**TASK PROMPT:**
Please transcribe exactly the lines from the line holding "This screenshot has" through the end of the data below, and skip any pictures.

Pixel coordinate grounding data

----------

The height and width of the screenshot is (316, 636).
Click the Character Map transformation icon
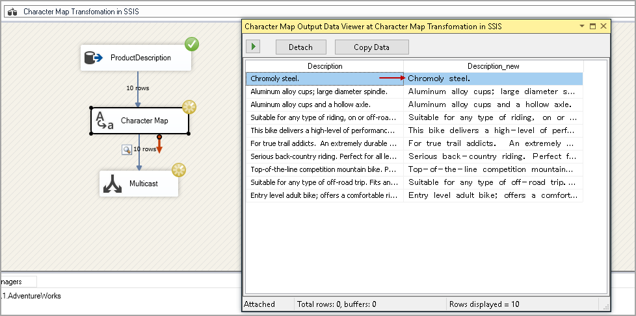tap(104, 121)
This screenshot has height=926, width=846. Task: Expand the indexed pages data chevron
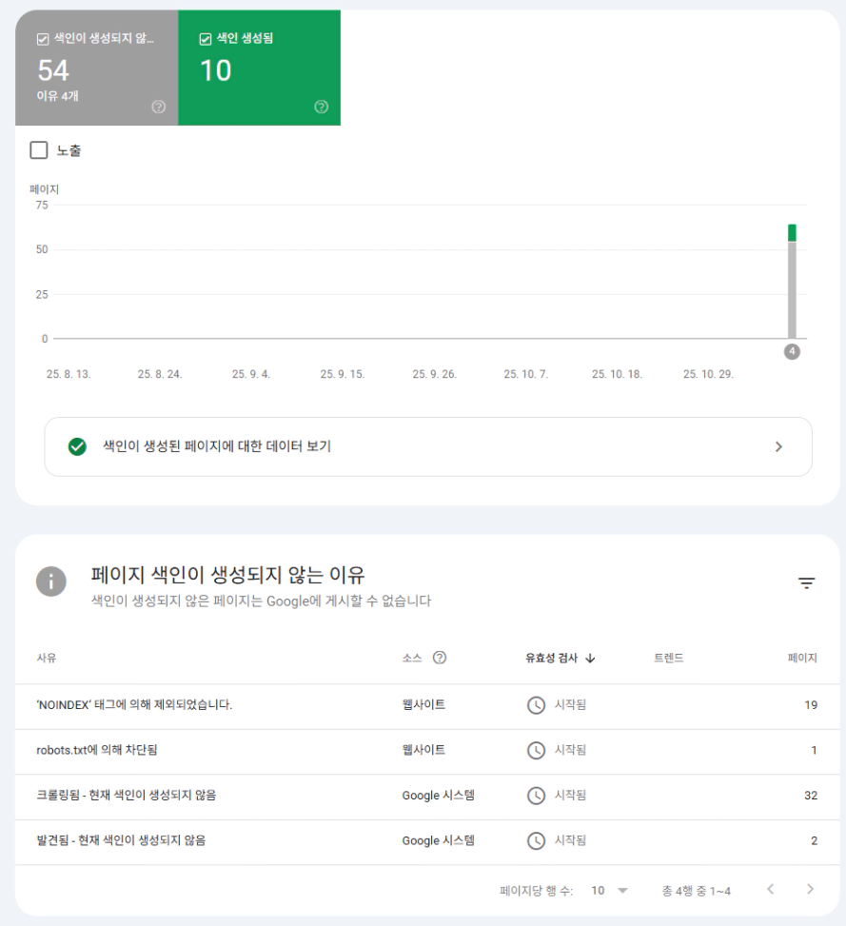pyautogui.click(x=778, y=446)
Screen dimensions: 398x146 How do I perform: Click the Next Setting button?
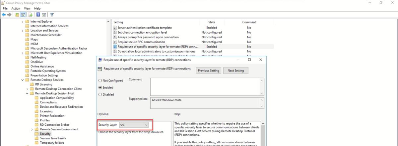click(x=235, y=71)
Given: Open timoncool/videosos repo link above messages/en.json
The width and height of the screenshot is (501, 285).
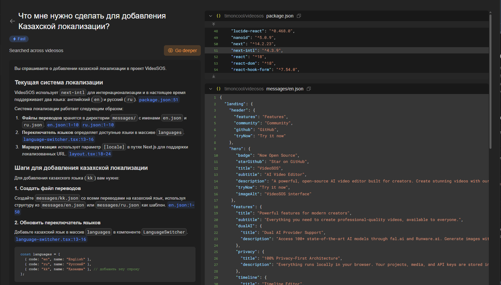Looking at the screenshot, I should (x=244, y=89).
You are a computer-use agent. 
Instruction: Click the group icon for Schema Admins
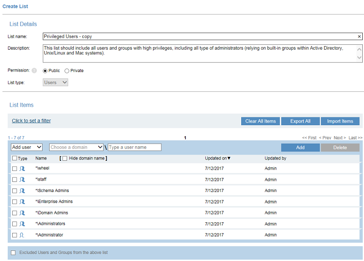pos(22,191)
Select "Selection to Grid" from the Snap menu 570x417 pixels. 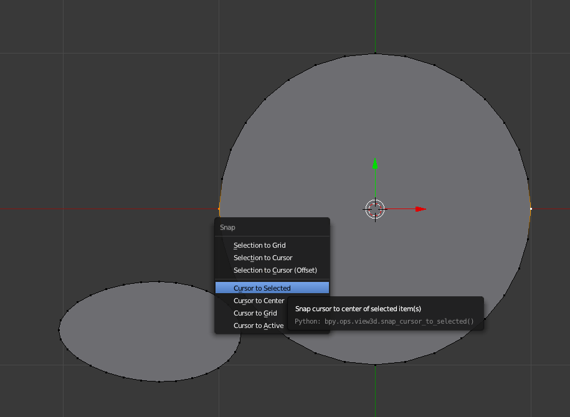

----------

**EXPECTED OUTPUT:**
This screenshot has height=926, width=846. Task: Expand the indexed pages data chevron
pyautogui.click(x=778, y=446)
Screen dimensions: 398x146 How do I perform: Click the Next Setting button?
click(x=235, y=71)
Given: Open timoncool/videosos repo link above messages/en.json
The width and height of the screenshot is (501, 285).
Looking at the screenshot, I should (x=244, y=89).
You are a computer-use agent. 
Instruction: Click the group icon for Schema Admins
pos(22,191)
Select "Selection to Grid" from the Snap menu 570x417 pixels. 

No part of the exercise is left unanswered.